• Consegna:
Aggiorna la scheda dell'inchiesta: riscrivi tutto da "Abbiamo deciso quindi" fino a "spesso in solitudine.", mettendo "WhatsApp" al posto di "Telegram".

• Estratto della fonte:
§ §

Scheda inchiesta Rete di Nadia Rosa

GENESI DELLA RETE
L’emergenza sanitaria Covid-19 ha determinato un utilizzo massivo ed improvviso del “lavoro da casa”, finalizzato allo scaglionamento della presenza all’interno dei luoghi di lavoro.
Molte e molti di noi si sono quindi ritrovati di punto in bianco, senza alcuna formazione e spesso utilizzando i propri strumenti, a dover ricavare uno spazio in casa per poter svolgere le proprie mansioni.
Il tutto tentando di conciliare spazi, mezzi e tempi, con figli/e in DAD e compagni/e, mariti/mogli nelle stesse condizioni.
Isolati nelle nostre abitazioni, con inevitabile sovrapposizione tra tempi di vita e tempi di lavoro, senza aver chiaro quali fossero i nostri diritti, nell’incertezza di notizie urlate e spesso contrastanti, non sapendo quando e se si sarebbe tornati alla “normalità”.
Da qui l’esigenza di confrontarci con altri colleghe e colleghi per analizzare cio’ che ci è successo, cosa accade ora e soprattutto per costruire il futuro. Abbiamo iniziato in pochi creando una pagina social e, grazie ai contatti ricevuti, abbiamo in breve capito che eravamo (e siamo) invece in molte e molti con la stessa difficoltà nell’orientarsi in questa nuova giungla chiamata lavoro agile, con la stessa necessità di confrontarsi, scambiarsi esperienze e uscire dall’isolamento forzato.
Abbiamo deciso quindi di formalizzare questa connessione, creando la “Rete dei lavoratori e delle lavoratrici agili”, un primo passo per diventare protagonisti della narrazione, spesso errata e fuorviante, che ruota attorno al fenomeno ormai massivo del lavoro da remoto.
Ci siamo dotati di un indirizzo e-mail e “invaso” tutti i principali social (Facebook, Instagram e Telegram) per entrare in contatto con altre lavoratrici e lavoratori, di tutti i settori, in tutta Italia. Ad oggi la Rete è composta da 244 lavoratori/lavoratrici da remoto.

OBIETTIVI INCHIESTA
Conoscere dai diretti interessati come abbiano organizzato il lavoro da casa, quali i vantaggi e gli svantaggi, quali le difficoltà materiali e psicologiche che ognuno e ognuna di noi si è trovato ad affrontare, spesso in solitudine.
Aprire un confronto con le lavoratrici e i lavoratori su come rendere il lavoro davvero agile affinché possa inserirsi in un rapporto chiaro, con regole definite, sotto tutti i punti di vista.

METODOLIGIA DELL’INCHIESTA
Abbiamo tradotto in un questionario composto da 37 domande e diviso nelle seguenti 8 sezioni
Informazioni generali
Lavoro agile prima delle misure anti Covid-19
Tempi di vita e di lavoro prima e dopo le misure anticovid-19
Strumenti di lavoro e organizzazione
Trattamento economico
Diritti e sindacato prima e dopo le misure anticovid-19
Sicurezza sul Lavoro
Considerazioni personali

le varie suggestioni, domande, segnalazioni che ci sono pervenute sia dai social che attraverso il passaparola tra i lavoratori.

§ §

• Materiale fornito:
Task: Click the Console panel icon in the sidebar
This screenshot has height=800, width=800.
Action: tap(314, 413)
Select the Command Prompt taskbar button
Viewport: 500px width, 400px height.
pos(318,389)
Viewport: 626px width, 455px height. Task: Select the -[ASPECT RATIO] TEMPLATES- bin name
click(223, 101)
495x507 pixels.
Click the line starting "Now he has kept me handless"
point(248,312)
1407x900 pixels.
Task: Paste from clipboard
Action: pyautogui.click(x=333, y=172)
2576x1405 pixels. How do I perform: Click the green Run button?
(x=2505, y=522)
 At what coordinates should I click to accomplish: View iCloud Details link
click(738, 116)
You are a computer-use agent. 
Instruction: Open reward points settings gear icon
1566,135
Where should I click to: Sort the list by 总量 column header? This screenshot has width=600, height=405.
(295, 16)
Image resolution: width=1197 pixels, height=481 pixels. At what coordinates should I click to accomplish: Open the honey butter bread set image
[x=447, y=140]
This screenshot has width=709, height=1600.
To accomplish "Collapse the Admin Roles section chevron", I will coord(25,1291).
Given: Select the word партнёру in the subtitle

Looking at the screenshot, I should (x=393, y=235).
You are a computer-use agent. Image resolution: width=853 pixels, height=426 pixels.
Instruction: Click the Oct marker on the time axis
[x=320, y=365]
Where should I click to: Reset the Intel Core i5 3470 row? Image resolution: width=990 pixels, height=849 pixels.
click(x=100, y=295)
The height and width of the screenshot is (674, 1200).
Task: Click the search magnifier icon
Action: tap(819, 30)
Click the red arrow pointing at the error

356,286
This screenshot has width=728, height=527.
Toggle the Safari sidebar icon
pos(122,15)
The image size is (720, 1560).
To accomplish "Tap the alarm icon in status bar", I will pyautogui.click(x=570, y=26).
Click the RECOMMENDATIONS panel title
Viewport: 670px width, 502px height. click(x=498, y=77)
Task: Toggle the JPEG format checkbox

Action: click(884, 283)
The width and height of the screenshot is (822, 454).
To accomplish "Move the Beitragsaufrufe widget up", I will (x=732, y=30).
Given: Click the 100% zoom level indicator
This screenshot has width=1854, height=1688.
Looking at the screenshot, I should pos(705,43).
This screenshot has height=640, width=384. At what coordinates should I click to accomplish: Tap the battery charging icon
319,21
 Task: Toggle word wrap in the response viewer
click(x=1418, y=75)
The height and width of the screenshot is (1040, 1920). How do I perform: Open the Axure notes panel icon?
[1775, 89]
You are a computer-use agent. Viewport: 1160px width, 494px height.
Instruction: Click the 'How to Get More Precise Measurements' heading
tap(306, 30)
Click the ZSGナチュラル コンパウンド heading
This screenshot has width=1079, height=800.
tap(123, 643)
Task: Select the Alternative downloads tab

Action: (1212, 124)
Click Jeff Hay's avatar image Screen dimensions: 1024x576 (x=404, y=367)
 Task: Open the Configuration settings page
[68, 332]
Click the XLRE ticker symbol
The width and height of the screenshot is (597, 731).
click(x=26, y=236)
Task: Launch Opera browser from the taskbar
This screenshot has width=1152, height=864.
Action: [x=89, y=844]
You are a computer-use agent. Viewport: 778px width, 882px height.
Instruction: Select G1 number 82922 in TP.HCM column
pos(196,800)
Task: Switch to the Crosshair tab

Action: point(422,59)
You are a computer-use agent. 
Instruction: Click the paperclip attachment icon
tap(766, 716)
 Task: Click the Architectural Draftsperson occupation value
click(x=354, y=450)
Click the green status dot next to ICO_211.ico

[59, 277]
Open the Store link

§ §

• Esercizio svolto:
Abbiamo deciso quindi di formalizzare questa connessione, creando la “Rete dei lavoratori e delle lavoratrici agili”, un primo passo per diventare protagonisti della narrazione, spesso errata e fuorviante, che ruota attorno al fenomeno ormai massivo del lavoro da remoto.
Ci siamo dotati di un indirizzo e-mail e “invaso” tutti i principali social (Facebook, Instagram e WhatsApp) per entrare in contatto con altre lavoratrici e lavoratori, di tutti i settori, in tutta Italia. Ad oggi la Rete è composta da 244 lavoratori/lavoratrici da remoto.

OBIETTIVI INCHIESTA
Conoscere dai diretti interessati come abbiano organizzato il lavoro da casa, quali i vantaggi e gli svantaggi, quali le difficoltà materiali e psicologiche che ognuno e ognuna di noi si è trovato ad affrontare, spesso in solitudine.